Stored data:
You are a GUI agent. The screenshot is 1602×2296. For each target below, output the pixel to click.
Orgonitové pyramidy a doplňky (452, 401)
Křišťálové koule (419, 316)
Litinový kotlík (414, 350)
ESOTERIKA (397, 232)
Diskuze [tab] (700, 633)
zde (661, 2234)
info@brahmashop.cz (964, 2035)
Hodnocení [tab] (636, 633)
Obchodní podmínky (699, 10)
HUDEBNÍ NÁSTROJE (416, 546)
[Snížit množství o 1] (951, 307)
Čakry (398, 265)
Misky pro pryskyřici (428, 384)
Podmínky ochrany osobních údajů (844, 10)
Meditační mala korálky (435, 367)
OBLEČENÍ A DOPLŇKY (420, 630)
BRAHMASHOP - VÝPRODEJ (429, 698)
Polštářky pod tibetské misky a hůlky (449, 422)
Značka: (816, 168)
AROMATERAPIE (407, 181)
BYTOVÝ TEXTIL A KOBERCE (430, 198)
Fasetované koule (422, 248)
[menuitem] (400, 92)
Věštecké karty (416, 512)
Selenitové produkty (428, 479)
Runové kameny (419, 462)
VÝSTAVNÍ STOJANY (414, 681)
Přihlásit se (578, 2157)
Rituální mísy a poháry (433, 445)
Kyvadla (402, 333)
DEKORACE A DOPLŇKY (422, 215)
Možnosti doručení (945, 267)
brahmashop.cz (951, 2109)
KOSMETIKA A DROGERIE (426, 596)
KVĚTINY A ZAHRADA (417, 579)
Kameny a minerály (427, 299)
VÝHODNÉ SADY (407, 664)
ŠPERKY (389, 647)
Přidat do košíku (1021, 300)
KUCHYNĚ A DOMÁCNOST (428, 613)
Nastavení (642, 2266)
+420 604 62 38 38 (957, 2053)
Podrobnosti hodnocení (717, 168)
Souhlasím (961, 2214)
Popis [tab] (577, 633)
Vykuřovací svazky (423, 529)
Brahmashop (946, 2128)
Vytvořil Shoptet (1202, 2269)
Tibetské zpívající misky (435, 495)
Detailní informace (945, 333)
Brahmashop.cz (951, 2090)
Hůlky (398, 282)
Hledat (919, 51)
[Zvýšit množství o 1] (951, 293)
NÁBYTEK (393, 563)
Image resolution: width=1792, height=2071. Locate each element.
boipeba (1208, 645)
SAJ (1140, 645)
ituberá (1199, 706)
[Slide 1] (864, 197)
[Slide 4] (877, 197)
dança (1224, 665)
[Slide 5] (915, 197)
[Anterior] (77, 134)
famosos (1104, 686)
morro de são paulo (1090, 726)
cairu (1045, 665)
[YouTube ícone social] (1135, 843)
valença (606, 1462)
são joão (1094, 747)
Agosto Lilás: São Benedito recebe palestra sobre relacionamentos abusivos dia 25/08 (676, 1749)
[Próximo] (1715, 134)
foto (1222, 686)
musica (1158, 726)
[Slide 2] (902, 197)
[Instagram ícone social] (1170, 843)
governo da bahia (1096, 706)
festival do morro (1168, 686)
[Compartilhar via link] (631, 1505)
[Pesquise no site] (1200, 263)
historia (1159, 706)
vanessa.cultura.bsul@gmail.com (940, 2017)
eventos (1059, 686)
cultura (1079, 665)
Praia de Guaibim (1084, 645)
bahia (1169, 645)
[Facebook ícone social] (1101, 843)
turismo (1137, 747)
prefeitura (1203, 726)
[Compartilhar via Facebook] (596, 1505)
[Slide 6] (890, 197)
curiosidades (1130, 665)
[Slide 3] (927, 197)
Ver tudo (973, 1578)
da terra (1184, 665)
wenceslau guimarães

**DIRECTIONS**
Repeat word for word the lines running from the line containing "[Slide 1] (864, 197)" to the end of the entries above, inclusive.

**EXERCISE RESULT**
[Slide 1] (864, 197)
[Slide 4] (877, 197)
dança (1224, 665)
[Slide 5] (915, 197)
[Anterior] (77, 134)
famosos (1104, 686)
morro de são paulo (1090, 726)
cairu (1045, 665)
[YouTube ícone social] (1135, 843)
valença (606, 1462)
são joão (1094, 747)
Agosto Lilás: São Benedito recebe palestra sobre relacionamentos abusivos dia 25/08 (676, 1749)
[Próximo] (1715, 134)
foto (1222, 686)
musica (1158, 726)
[Slide 2] (902, 197)
[Instagram ícone social] (1170, 843)
governo da bahia (1096, 706)
festival do morro (1168, 686)
[Compartilhar via link] (631, 1505)
[Pesquise no site] (1200, 263)
historia (1159, 706)
vanessa.cultura.bsul@gmail.com (940, 2017)
eventos (1059, 686)
cultura (1079, 665)
Praia de Guaibim (1084, 645)
bahia (1169, 645)
[Facebook ícone social] (1101, 843)
turismo (1137, 747)
prefeitura (1203, 726)
[Compartilhar via Facebook] (596, 1505)
[Slide 6] (890, 197)
curiosidades (1130, 665)
[Slide 3] (927, 197)
Ver tudo (973, 1578)
da terra (1184, 665)
wenceslau guimarães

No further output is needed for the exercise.